There are essentially two kinds of camera bodies from this viewpoint. Full and Crop sensor. Full frame describes a sensor that is the equivalent of classic 35mm film, or 36mm wide by 24mm tall. Crop sensors are somewhat smaller.
This is not a discussion of that is ‘best’ as both have their strengths, though full frame tends to be favored by the professionals for the higher end work.
What does the sensor look like? Well, kinda like this. Here I have locked the mirror up on my 5d mark 2 so you can see the sensor that sits behind the mirror. This is a full frame sensor.
The most noticeable difference, after the price and size, is in the effect the size of the sensor has on the image. To really understand this you need to consider the light going through the lens and being projected on the to camera back, where the sensor resides. Think of the lens as a projector which is shining the scene in front of it on the back of your camera. Technically it is really inverting the image in the process, but this image should still help you visualize this.
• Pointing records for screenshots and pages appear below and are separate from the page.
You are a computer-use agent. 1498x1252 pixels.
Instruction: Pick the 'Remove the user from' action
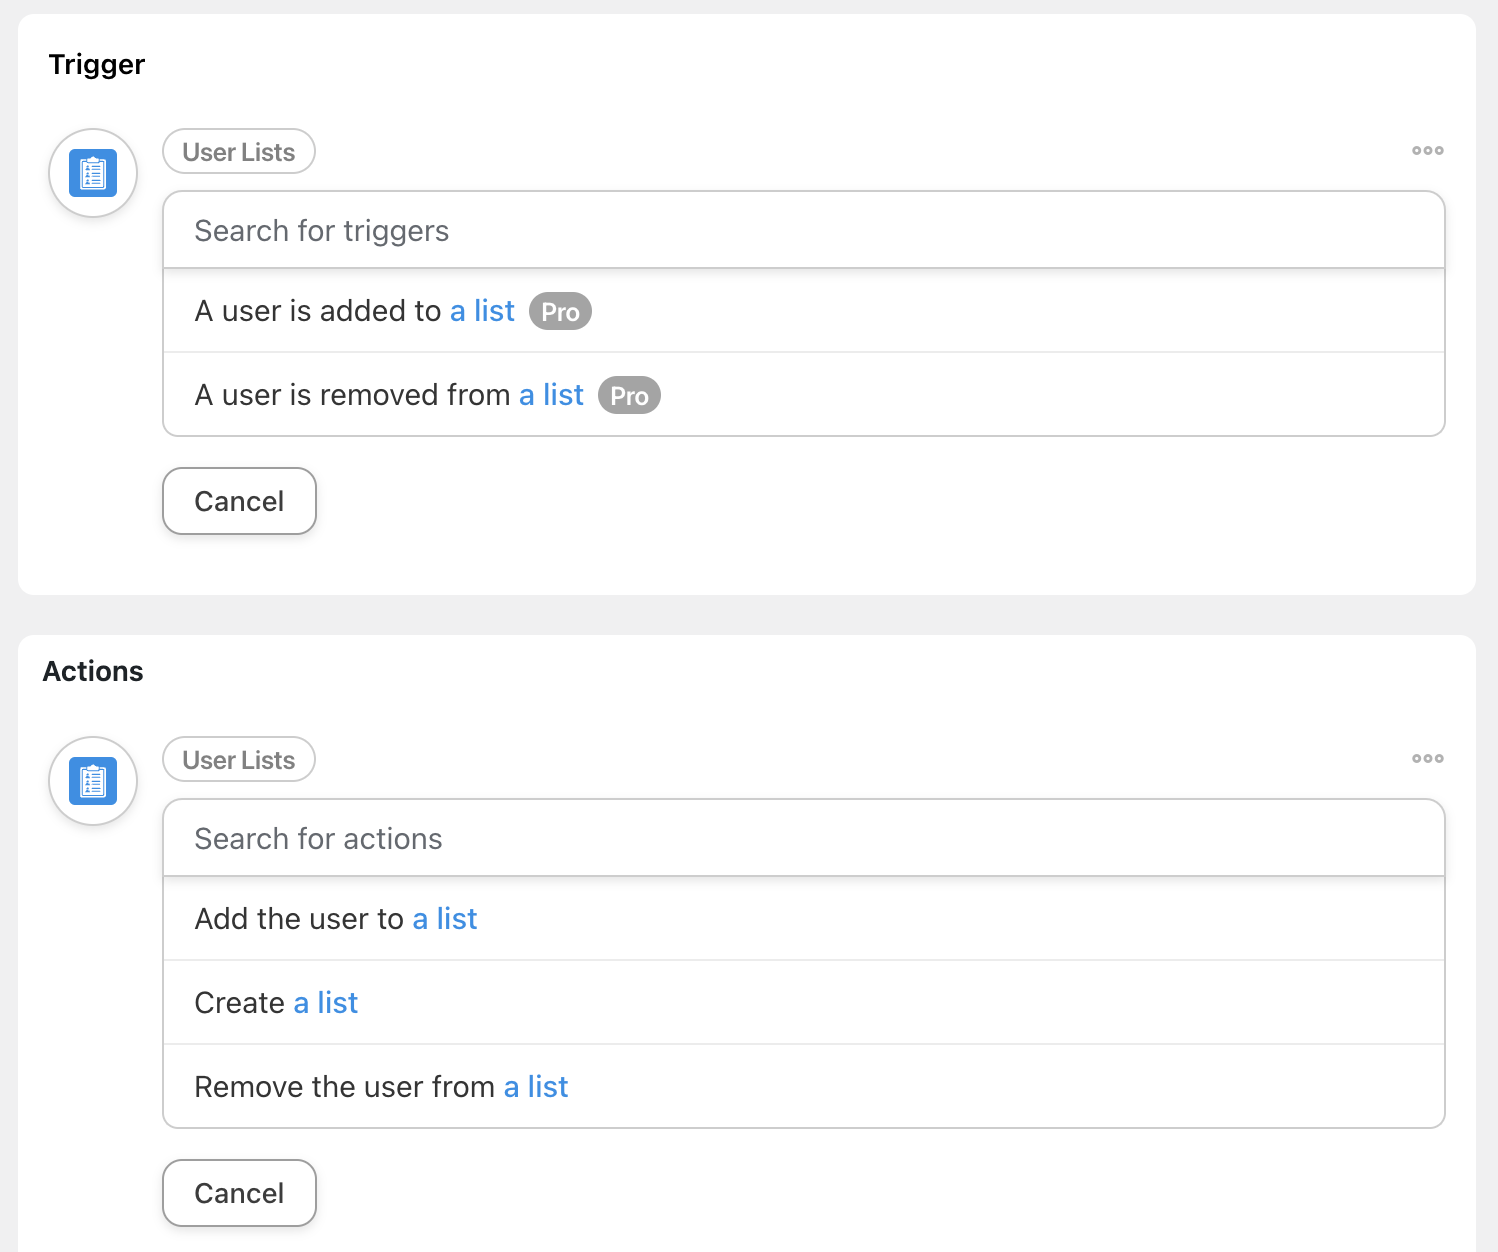344,1087
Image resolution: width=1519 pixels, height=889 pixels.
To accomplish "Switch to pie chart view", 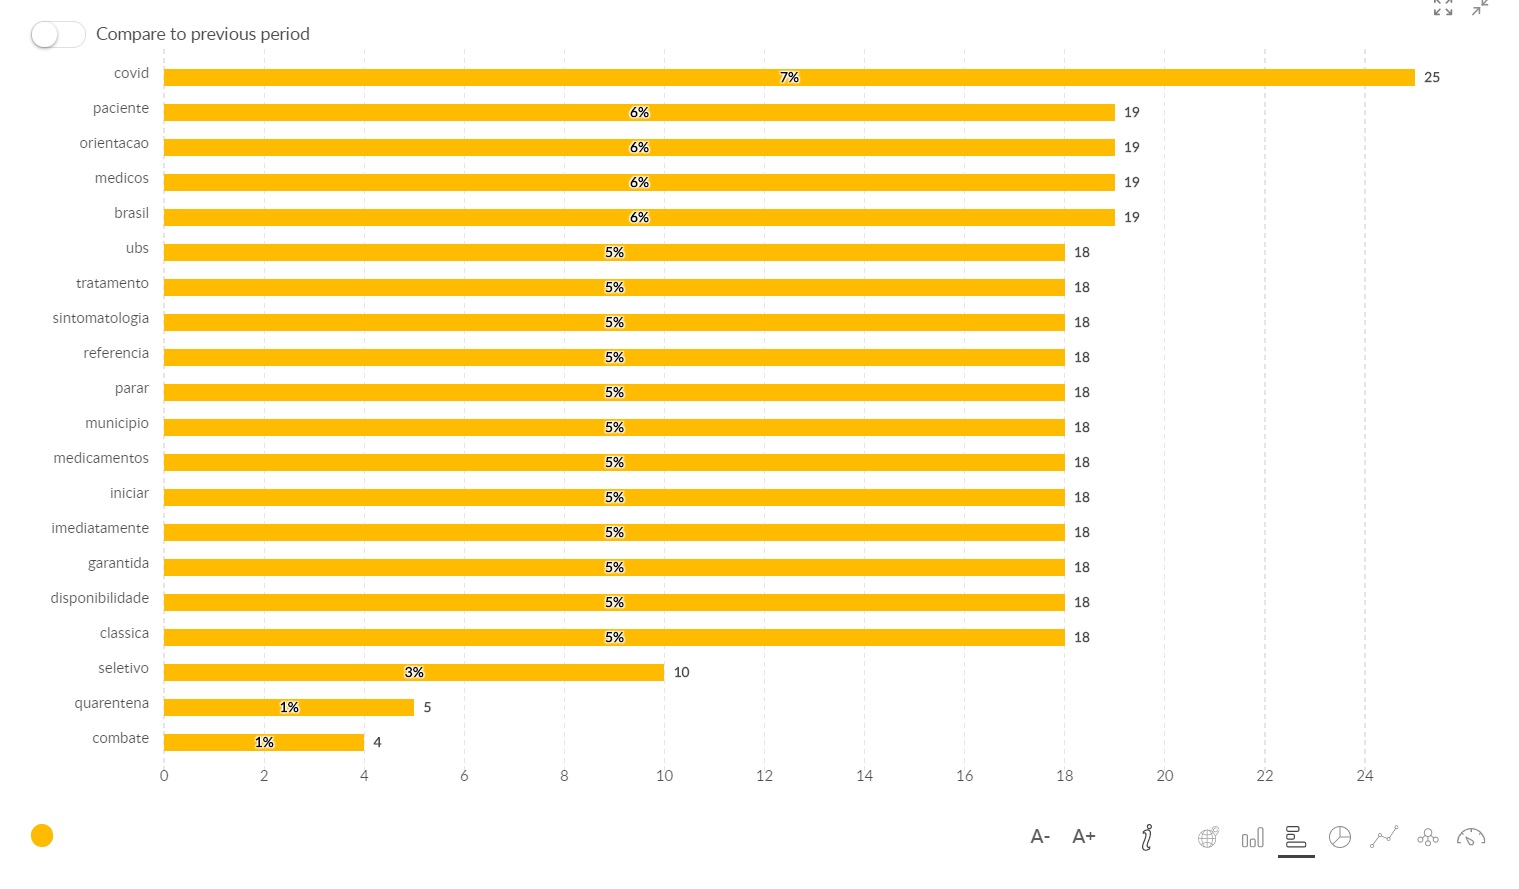I will click(1340, 837).
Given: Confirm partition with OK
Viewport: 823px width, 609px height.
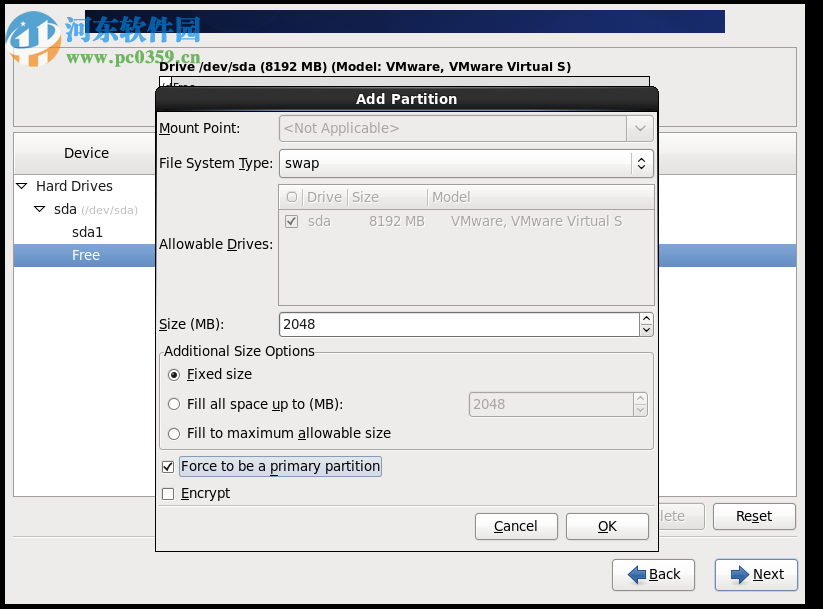Looking at the screenshot, I should click(x=606, y=526).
As you can see, the crop sensor captures a smaller portion of the projected image, which has the effect of magnifying the resulting image. This also affects the width viewable in a wide angle, or a fisheye lens.
Most lenses, unless specifically marked otherwise, are rated against a full frame camera. If it says it is a 50mm lens, then on a full frame camera it will act as a 50mm lens. But put that 50mm lens on a crop sensor body and it can become a 70mm or even a 90mm lens, just because of that crop factor.
Conversely, when buying your lens you need to be sure of which lens you are getting. If you have a crop sensor, anything will generally work fine, though you need to keep the conversion factor in mind. But at least it will not vignette on you (dark corners). If you have a full frame body though a lens not rated for full frame is a risk, as it might not project an image that fills the sensor, or its clarity is unacceptable towards the corners. Such glass generally costs more as the quality of the design needs to be higher.
So, what it comes down to is the same as usual. What is your budget? If cost is the foremost concern, and you have no specific requirement for the very wide angles then a crop sensor body is perfectly good.
Also, one other trivial thing to keep in mind, when you see a picture and they note it was taken with a particular lens, be sure to ask or find out which body it was mounted to, as this will allow you to better understand how the image was made. I was watching a seminar on wedding photography a while back and the presenter kept talking about using a fisheye lens for all his shots. Come to find out he was using a crop sensor body which makes a fisheye lens merely a wide angle lens, so it began to make a little more sense. The 8mm lens was acting more like a 14mm lens. Still very wide, but without the fisheye effect.